Contours of Feminist Consciousness in the Musical and Theatrical Life of Vilnius: The Second Half of the Nineteenth Century and the Early Twentieth Century

  • Vida Bakutytė
Keywords: Vilnius, Lithuania, nineteenth century–early twentieth century, music, theatre, feminism, female identity


Feminism is a broad concept, and its definition is a constant subject of debate. The article is limited to the treatment of feminism as one of the aspects in the development of female identity. The chronological boundaries of feminism discussed in this article cover the period from the second half of the nineteenth to the beginning of the twentieth century. This period is traditionally considered the first wave of feminism as an organized movement. Although primarily associated with the fight for the right of women to vote, this movement also extended to women’s other social and professional fields.
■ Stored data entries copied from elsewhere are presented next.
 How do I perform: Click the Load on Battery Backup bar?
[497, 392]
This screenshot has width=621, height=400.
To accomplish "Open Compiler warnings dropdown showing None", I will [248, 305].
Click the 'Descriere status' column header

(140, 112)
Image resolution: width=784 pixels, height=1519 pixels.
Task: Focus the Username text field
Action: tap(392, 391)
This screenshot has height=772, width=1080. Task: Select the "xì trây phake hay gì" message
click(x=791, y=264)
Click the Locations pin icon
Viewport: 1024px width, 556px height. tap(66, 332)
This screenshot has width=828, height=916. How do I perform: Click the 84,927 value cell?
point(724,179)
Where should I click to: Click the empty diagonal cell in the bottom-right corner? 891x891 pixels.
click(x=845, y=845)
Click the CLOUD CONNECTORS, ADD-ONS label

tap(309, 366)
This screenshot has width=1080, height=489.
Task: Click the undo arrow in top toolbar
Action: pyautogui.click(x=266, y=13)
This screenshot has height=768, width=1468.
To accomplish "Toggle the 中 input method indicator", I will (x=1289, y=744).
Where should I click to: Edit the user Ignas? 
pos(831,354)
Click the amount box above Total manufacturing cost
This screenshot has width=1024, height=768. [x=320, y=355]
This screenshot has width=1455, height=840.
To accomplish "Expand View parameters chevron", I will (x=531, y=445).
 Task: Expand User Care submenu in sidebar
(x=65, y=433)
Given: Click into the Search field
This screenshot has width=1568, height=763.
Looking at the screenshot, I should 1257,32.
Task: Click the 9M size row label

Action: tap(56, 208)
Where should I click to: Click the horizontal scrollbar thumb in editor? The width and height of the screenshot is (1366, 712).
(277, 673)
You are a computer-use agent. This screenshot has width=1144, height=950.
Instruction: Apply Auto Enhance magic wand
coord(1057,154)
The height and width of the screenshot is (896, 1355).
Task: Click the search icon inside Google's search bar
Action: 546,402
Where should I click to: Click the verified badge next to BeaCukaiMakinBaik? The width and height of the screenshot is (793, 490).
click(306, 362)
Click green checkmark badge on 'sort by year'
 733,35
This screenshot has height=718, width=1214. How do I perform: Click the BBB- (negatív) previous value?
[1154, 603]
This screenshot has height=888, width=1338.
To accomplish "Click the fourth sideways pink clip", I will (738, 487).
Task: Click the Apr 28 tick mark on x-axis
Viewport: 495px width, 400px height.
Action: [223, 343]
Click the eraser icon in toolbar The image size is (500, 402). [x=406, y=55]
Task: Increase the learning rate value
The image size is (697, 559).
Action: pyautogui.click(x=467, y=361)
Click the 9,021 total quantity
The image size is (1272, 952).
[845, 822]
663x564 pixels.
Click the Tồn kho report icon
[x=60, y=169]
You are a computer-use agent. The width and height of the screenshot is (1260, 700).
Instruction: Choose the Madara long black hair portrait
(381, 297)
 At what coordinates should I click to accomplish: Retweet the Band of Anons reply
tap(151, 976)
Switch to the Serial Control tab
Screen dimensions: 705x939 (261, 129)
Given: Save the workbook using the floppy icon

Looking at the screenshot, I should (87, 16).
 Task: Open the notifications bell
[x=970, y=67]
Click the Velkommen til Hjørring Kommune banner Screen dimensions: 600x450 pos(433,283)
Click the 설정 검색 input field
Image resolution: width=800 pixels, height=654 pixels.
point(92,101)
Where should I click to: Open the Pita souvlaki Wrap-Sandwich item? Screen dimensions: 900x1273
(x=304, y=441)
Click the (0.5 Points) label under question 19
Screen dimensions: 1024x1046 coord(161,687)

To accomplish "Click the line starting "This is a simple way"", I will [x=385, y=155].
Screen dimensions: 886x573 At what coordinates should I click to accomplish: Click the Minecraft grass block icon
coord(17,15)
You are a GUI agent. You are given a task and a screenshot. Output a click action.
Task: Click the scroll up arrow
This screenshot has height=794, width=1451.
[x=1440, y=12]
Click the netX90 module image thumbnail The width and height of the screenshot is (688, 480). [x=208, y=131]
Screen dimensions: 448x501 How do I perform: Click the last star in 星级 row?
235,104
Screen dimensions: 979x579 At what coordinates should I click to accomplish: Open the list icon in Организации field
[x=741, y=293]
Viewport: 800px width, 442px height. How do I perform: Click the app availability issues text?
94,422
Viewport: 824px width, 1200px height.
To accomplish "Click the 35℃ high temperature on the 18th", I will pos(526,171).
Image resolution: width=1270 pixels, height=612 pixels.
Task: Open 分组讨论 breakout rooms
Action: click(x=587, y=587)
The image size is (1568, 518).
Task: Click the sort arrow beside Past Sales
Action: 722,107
Both in Lithuania and other countries, the growing modernisation of society gradually rendered the general attitude towards women’s creative work more liberal: the artistic expression of actresses and female musicians became freer. However, the shift in public consciousness and the transformation of values was not fast enough. Traditions of social life and the stereotypes of gender cohesion resulted in diverse public reflections on these changes for a long period of time: women were often subjected to one set of standards on the stage and another set of standards when off the stage. The theatrical and concert life of Vilnius, Lithuania’s major culture hub, witnessed more and more examples (both local and foreign) that reflected the change in female self-expression. On the theatre stage, actresses demonstrated unusually bold means of acting expression (admittedly, this phenomenon was partly due to the epochal changes in theatre art), dared to play male roles. The number of female soloists in concerts was growing: female singers and pianists had to compete with violinists. Although with caution (triggered by the position of the instrument while playing it), female cellists were admitted to the cultural space. It should be noted that the striving of a woman – an actress or a musician –to break or ignore the deep-rooted public stereotypes would often receive a controversial response from the public and the reviewers of cultural events.